I do not believe that the iPad app uses the same database as the boxes when they do smart searches. They might but I'd imagine they are separate. 

And one reason I've been asking where people are located is that I believe they have different servers for different areas as well. This helps a lot of things especially speed.


----------



## jimmie57 (Jun 26, 2010)

inkahauts said:


> I do not believe that the iPad app uses the same database as the boxes when they do smart searches. They might but I'd imagine they are separate.
> 
> And one reason I've been asking where people are located is that I believe they have different servers for different areas as well. This helps a lot of things especially speed.

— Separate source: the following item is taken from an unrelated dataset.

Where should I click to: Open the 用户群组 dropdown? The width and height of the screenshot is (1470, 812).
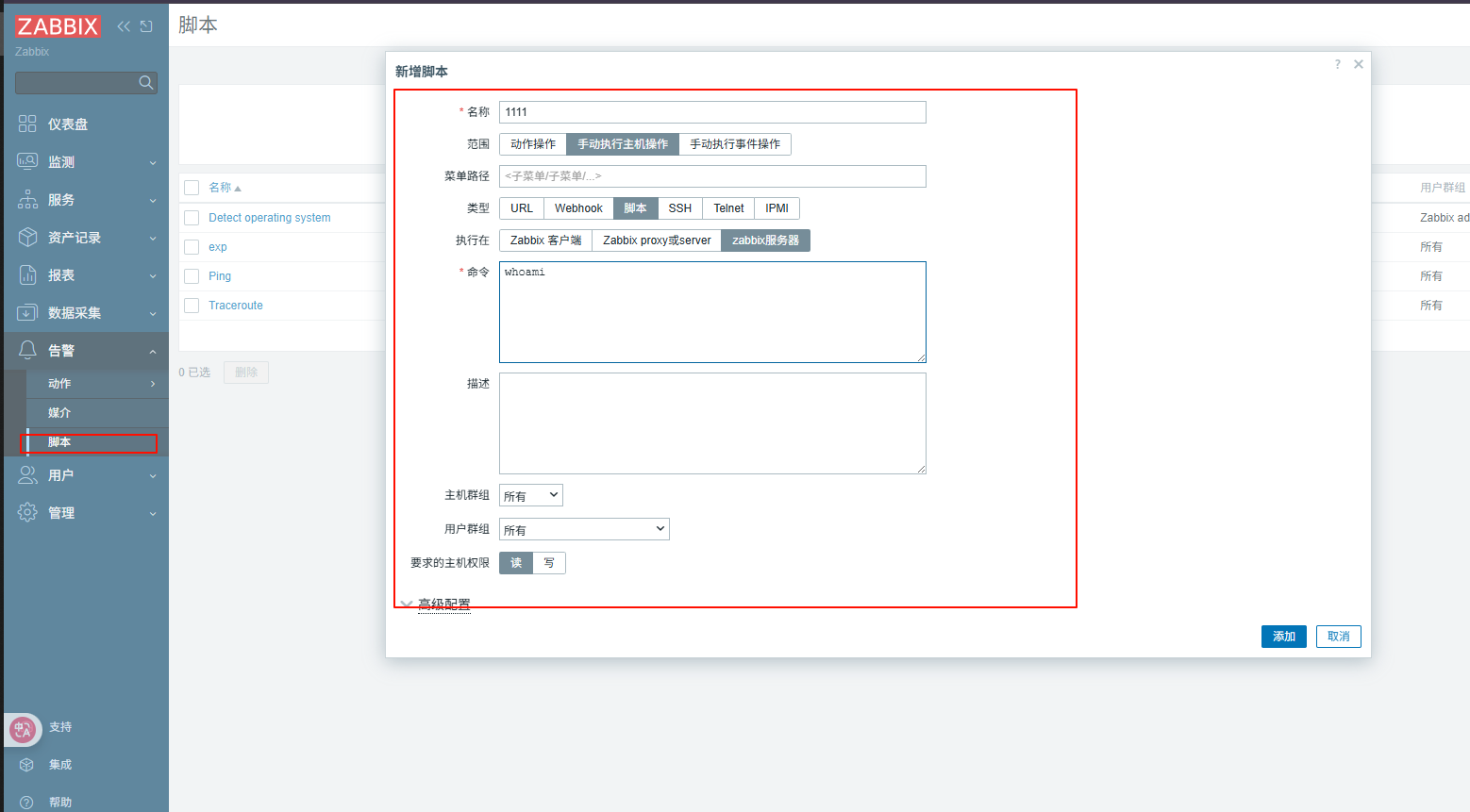coord(584,530)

I would think they are the same. It makes no sense to maintain several data bases for the same thing.
All that would / should be different is how it puts it on the screen because you are using a pad instead of a pc.


----------



## SledgeHammer (Dec 28, 2007)

Well, DPeters is in Cincinnati which is no where near California. Obviously they have a bunch of servers. One server isn't going to handle 100M+ boxes. Obviously they aren't all hitting the server at the same time, but still... as a comparison, at my job, we have a service that gets @ peak 1000 req / min and we have 8 servers and still get lots of timeouts. 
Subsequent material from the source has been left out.